*** Records supplied Section Begins ***
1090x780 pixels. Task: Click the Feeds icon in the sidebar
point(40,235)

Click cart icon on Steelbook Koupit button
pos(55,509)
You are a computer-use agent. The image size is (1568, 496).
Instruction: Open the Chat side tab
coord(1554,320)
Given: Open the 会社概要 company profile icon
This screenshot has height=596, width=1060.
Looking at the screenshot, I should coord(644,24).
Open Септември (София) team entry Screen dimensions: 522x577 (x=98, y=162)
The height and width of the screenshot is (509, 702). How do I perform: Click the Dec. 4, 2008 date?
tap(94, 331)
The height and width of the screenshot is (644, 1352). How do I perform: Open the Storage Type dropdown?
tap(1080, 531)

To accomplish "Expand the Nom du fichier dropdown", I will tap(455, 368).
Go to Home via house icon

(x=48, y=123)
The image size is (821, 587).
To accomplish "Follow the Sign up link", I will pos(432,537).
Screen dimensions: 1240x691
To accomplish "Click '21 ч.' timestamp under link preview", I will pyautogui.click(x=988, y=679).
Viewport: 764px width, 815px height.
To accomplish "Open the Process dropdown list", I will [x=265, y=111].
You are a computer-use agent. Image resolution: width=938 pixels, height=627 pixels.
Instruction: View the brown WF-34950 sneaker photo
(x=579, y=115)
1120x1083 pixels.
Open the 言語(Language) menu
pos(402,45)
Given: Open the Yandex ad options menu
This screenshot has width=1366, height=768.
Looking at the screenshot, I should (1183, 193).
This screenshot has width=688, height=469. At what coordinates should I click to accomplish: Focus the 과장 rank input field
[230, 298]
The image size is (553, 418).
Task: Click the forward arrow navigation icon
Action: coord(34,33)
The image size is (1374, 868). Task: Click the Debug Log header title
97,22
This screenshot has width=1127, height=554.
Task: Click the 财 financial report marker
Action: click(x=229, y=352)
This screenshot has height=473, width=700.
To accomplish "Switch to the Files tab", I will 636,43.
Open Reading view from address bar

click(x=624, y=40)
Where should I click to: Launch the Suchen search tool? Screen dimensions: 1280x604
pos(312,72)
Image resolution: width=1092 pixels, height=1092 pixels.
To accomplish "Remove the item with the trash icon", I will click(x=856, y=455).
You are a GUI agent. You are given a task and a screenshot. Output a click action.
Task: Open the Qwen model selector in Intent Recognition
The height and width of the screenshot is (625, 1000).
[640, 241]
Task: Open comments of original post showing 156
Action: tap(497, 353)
*** Records supplied Section Ends ***
→ Task instructions: Please copy the lines in the records above between the one holding "1120x1083 pixels." and the one holding "Image resolution: width=1092", inclusive, exactly and with no other line.

→ Written reply:
1120x1083 pixels.
Open the 言語(Language) menu
pos(402,45)
Given: Open the Yandex ad options menu
This screenshot has width=1366, height=768.
Looking at the screenshot, I should (1183, 193).
This screenshot has width=688, height=469. At what coordinates should I click to accomplish: Focus the 과장 rank input field
[230, 298]
The image size is (553, 418).
Task: Click the forward arrow navigation icon
Action: coord(34,33)
The image size is (1374, 868). Task: Click the Debug Log header title
97,22
This screenshot has width=1127, height=554.
Task: Click the 财 financial report marker
Action: click(x=229, y=352)
This screenshot has height=473, width=700.
To accomplish "Switch to the Files tab", I will 636,43.
Open Reading view from address bar

click(x=624, y=40)
Where should I click to: Launch the Suchen search tool? Screen dimensions: 1280x604
pos(312,72)
Image resolution: width=1092 pixels, height=1092 pixels.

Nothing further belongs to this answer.